Provoking Self Doubt – Mohammed Ali

In his lead up to the Rumble in The Jungle, three-time heavyweight title winner Muhammad Ali tells opponent George Foreman via a camera lens, “Sucker, you ain’t nothing. You too ugly to represent us coloured folks.”

Inside the ring itself, following a barrage of shots fired from Foreman for eight rounds, a thirty-two-year-old Ali leaned against foreman and whispered in his ear “George, is that all you got?” before punching him in the face, and winning the bout.

Yet, while the efficacy of psychological warfare in fighting can’t be denied, when it crosses the line and becomes inherently personal, it brings into question the notion of sportsmanship. Multiple World Kickboxing and Irish Open Champion Caradh O’ Donovan, has first hands experience of such below the belt tactics.

“I guess at a high-level of competitive sport there is always going to be some mind games between fighters and most of it doesn’t really bother me,” she said. “Sometimes it does cross the line though. I’ve spoken about how I’ve a hidden disability called Crohns Disease, and how it has been one of the biggest challenges in my life to compete while managing it.”

“One of my opponents thought nothing about slagging me for having a disability and publicly humiliated me. “It completely messed up my head. To be honest it was a big learning experience for me because it was frustrating that I let it get to me and didn’t perform well at all. I was so shocked that I forgot to stick to my tactics and got beaten by someone who I’ve beaten many times in the past.”

Having made a stellar transition from kickboxing to karate, O’Donovan’s experience has not had a lasting negative impact on her ability perform, as recent performances have placed her firmly on track to qualify for the 2020 Olympics.

With her loss firmly in the past, what is her view nowadays of the incident?

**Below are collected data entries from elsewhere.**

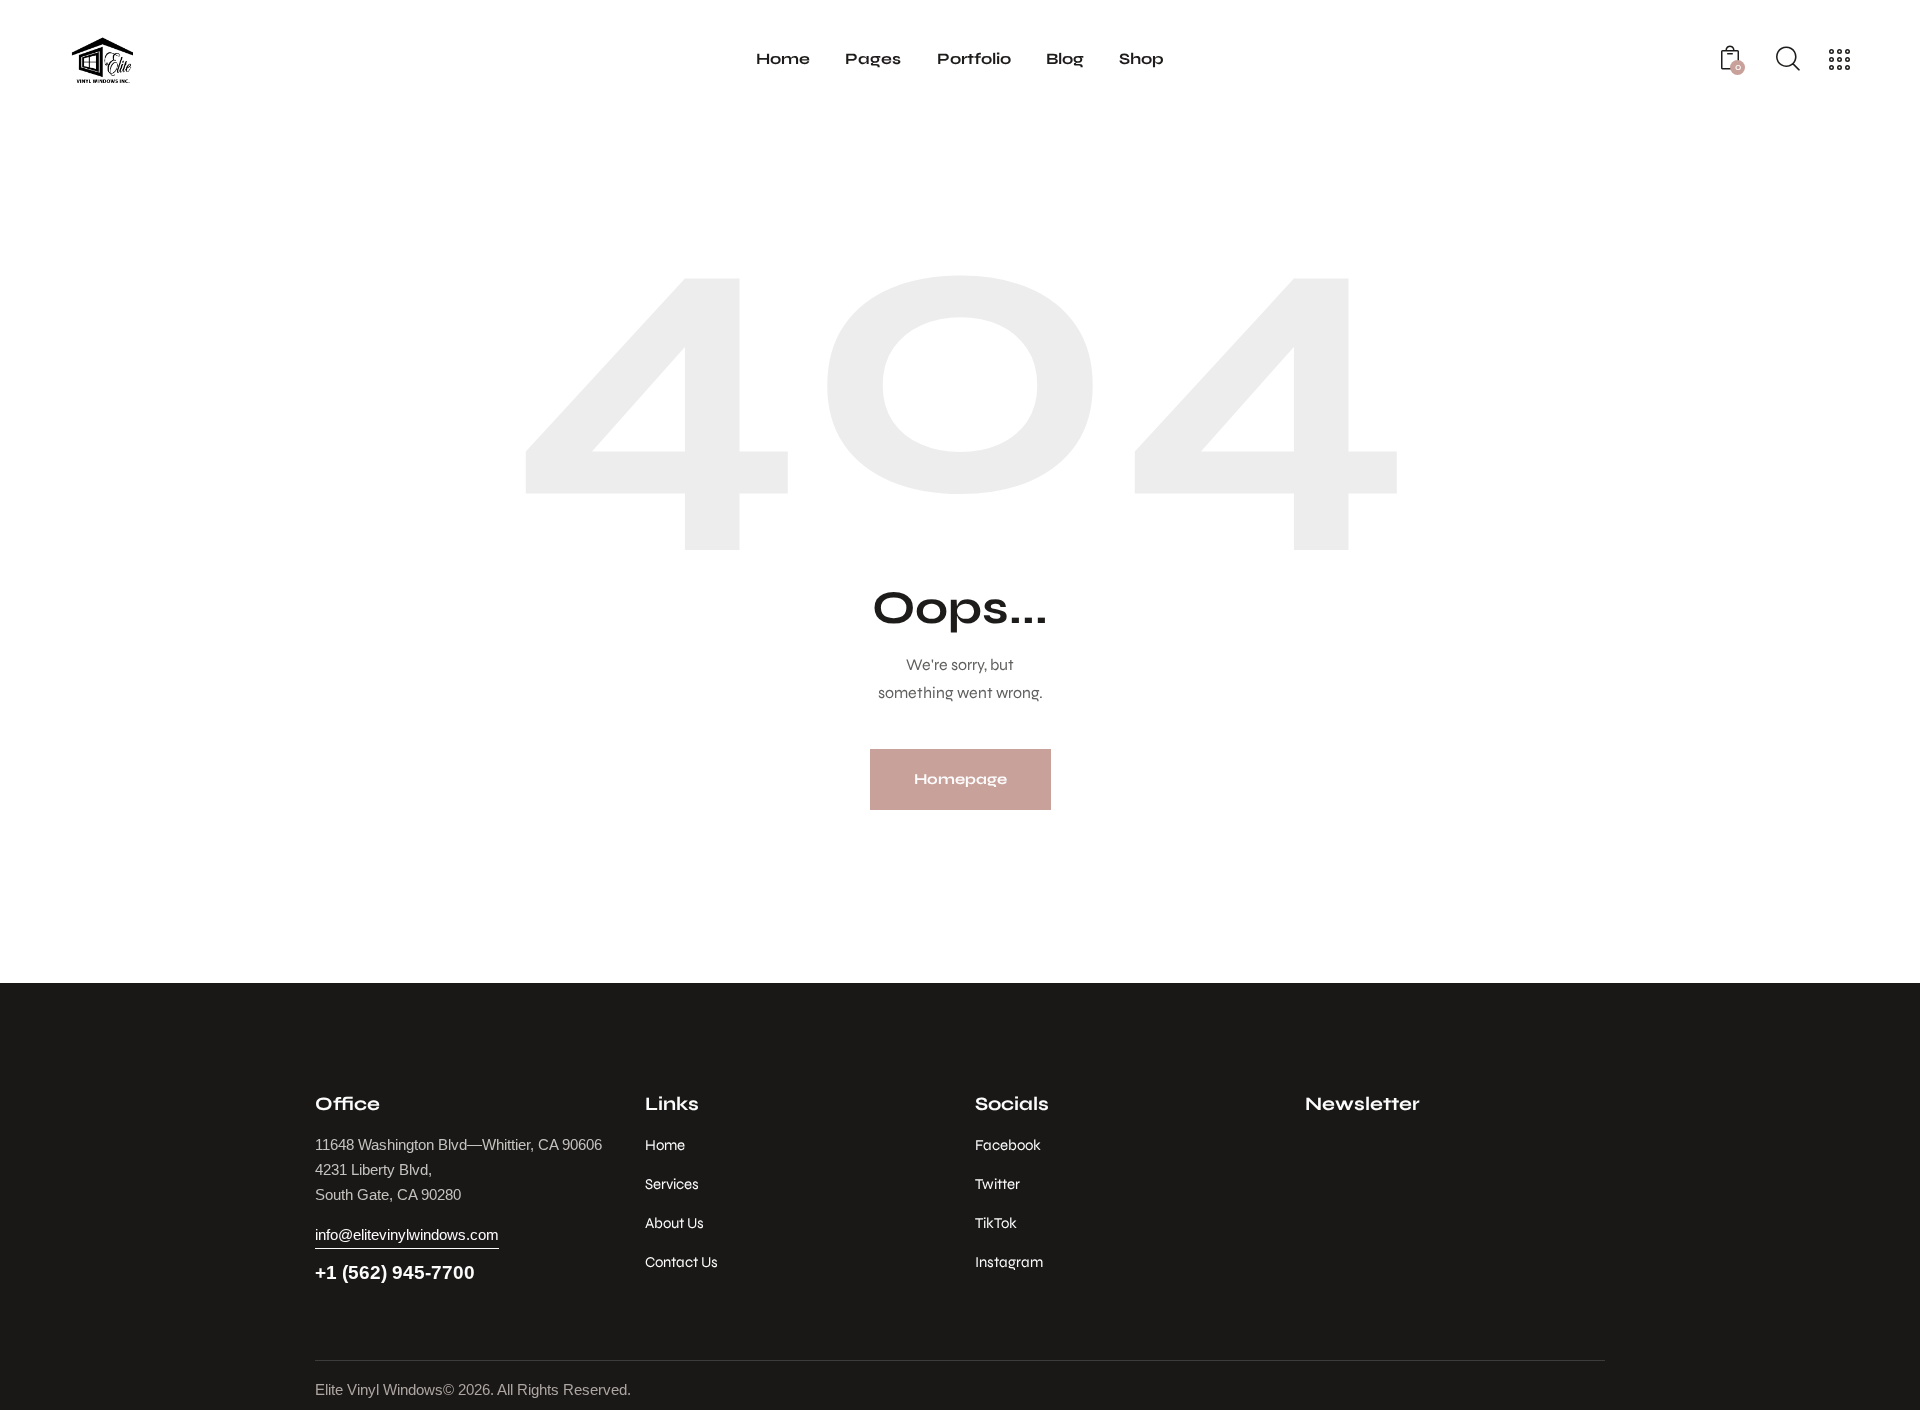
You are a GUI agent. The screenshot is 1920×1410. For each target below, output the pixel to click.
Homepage (960, 779)
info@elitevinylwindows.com (407, 1234)
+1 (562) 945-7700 (395, 1272)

“I think it’s been good”, she opined. “I know it wouldn’t affect me the same way again and luckily it wasn’t a really important fight. To me, that’s the lowest of the low but really it says more about her character than anything else. I would never want to win like that. The best thing to do I think is to try and not take it personally. It helps to remind yourself that usually it’s the least talented athletes that need to resort to those tactics anyway.”

Love it or hate it, the mental side of the fight game, which often goes hand in hand with trash talk, mink coats and flying bottles, is here to stay.

As to how Namajunas and Jedrzejczyk will approach their UFC 223 rematch? Watch this space.